(Saved data entries)
※ ※ ※

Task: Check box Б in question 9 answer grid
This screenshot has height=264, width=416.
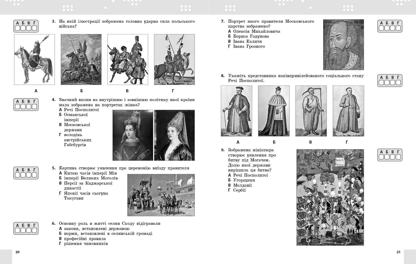Action: coord(387,157)
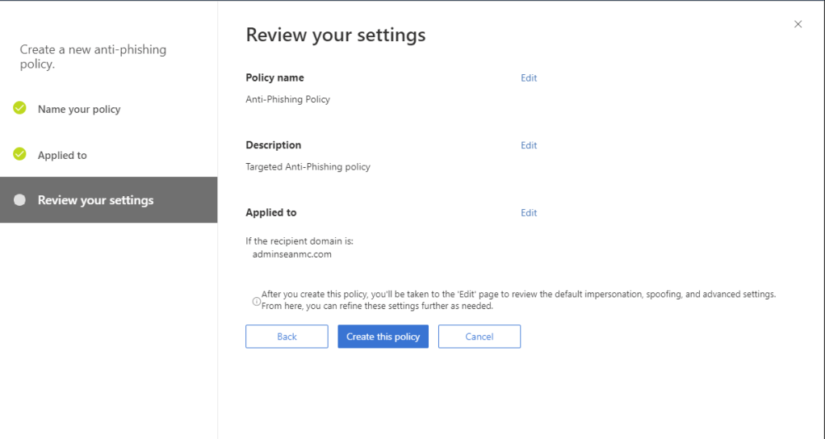Viewport: 825px width, 439px height.
Task: Click the info icon beside the note
Action: coord(256,301)
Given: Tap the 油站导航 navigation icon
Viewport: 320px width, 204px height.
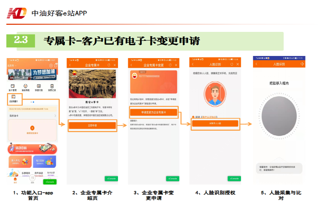Looking at the screenshot, I should coord(25,86).
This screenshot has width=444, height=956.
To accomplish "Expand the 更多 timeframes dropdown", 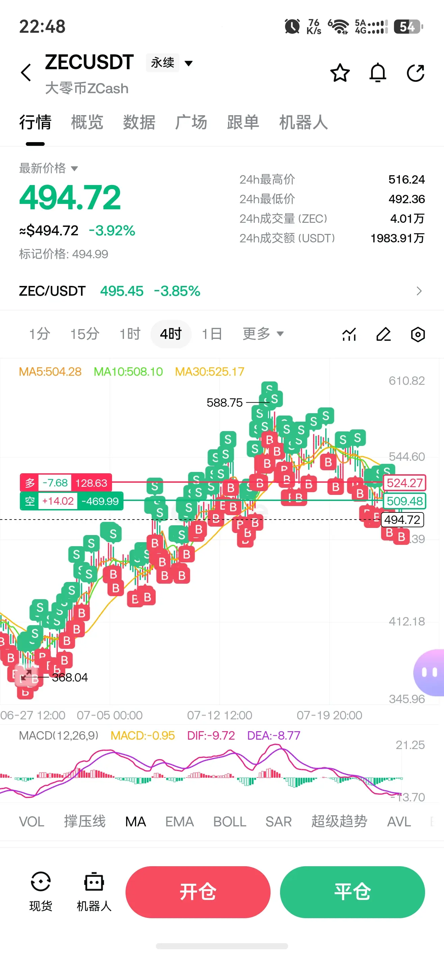I will [x=263, y=334].
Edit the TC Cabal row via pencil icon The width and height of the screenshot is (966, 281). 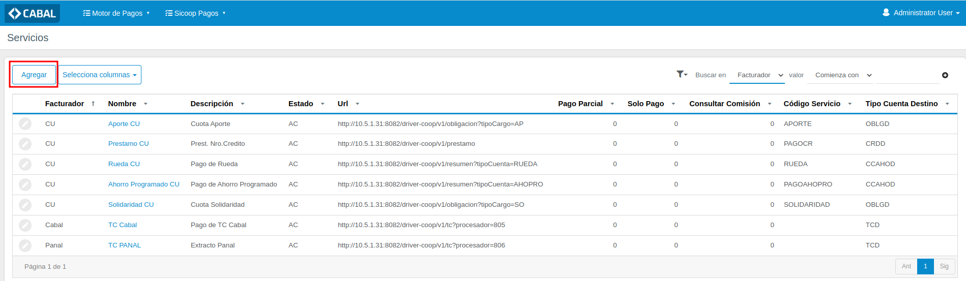pos(25,225)
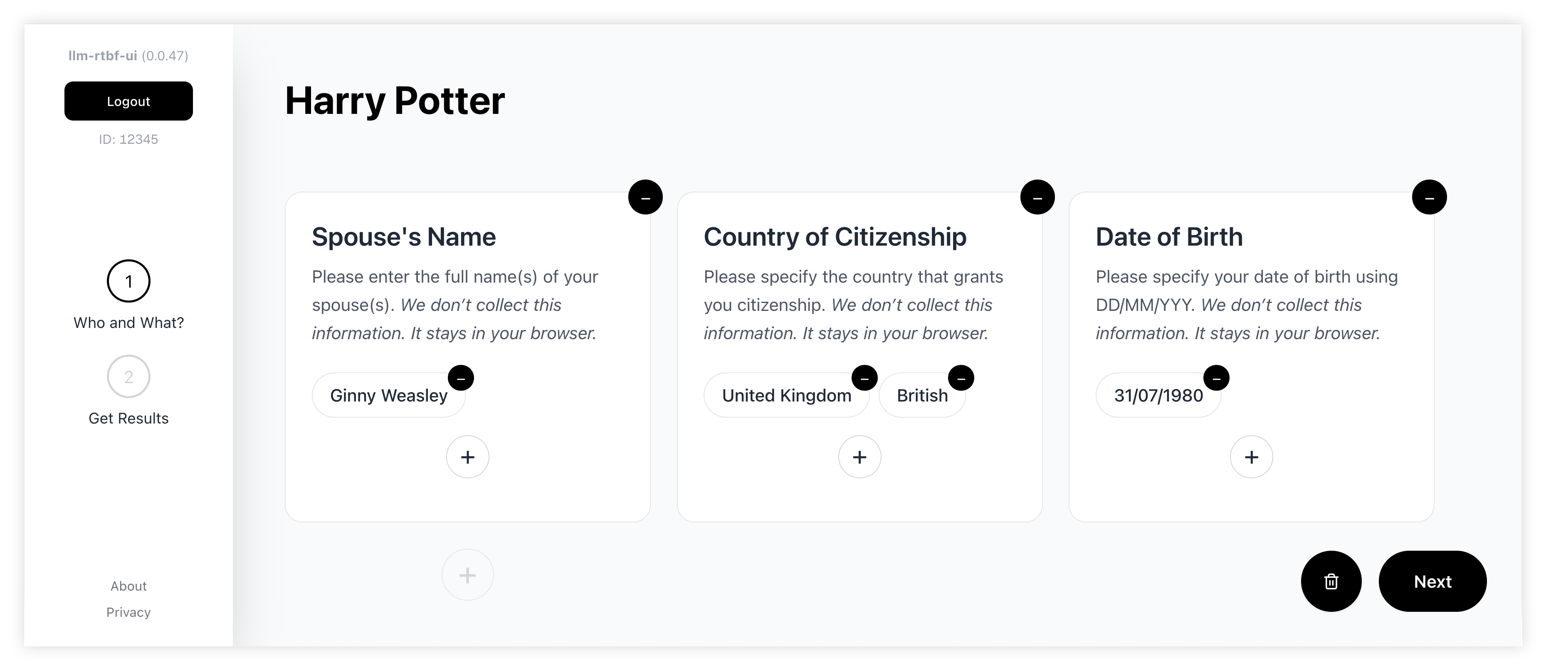The width and height of the screenshot is (1546, 670).
Task: Open the About link
Action: pos(128,586)
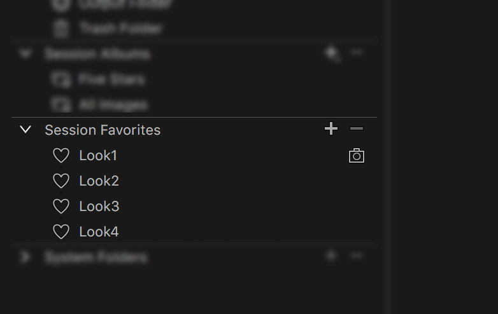Screen dimensions: 498x314
Task: Click the Session Favorites header label
Action: [103, 130]
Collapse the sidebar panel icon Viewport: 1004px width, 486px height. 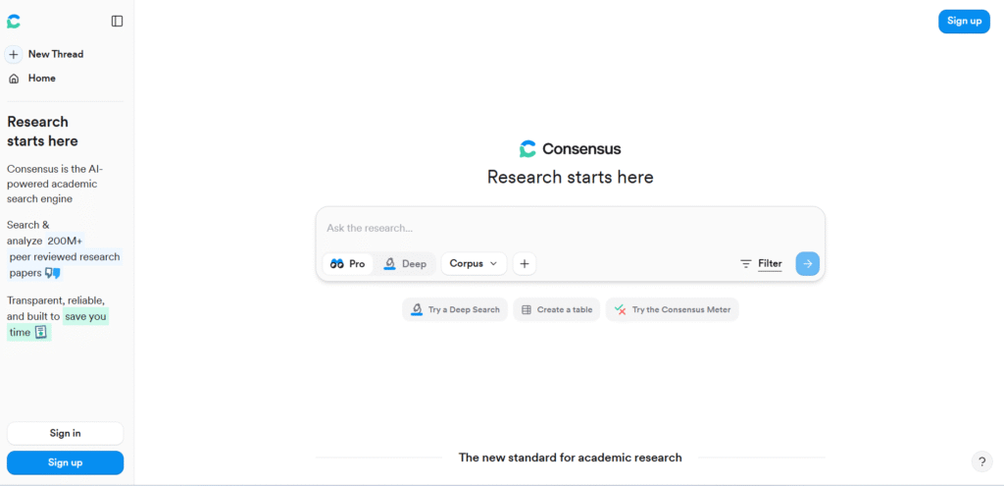pos(118,22)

※ ※ ※

▸ WHAT IS NEEDED: Each line from the first line of the data above through the one containing "Given: Tap the 油站导航 navigation icon" must be set down exactly; the pictures must not be.

▸ ANSWER BOX:
Task: Check box Б in question 9 answer grid
This screenshot has height=264, width=416.
Action: coord(387,157)
Viewport: 825px width, 439px height.
Task: Click the info icon beside the note
Action: coord(256,301)
Given: Tap the 油站导航 navigation icon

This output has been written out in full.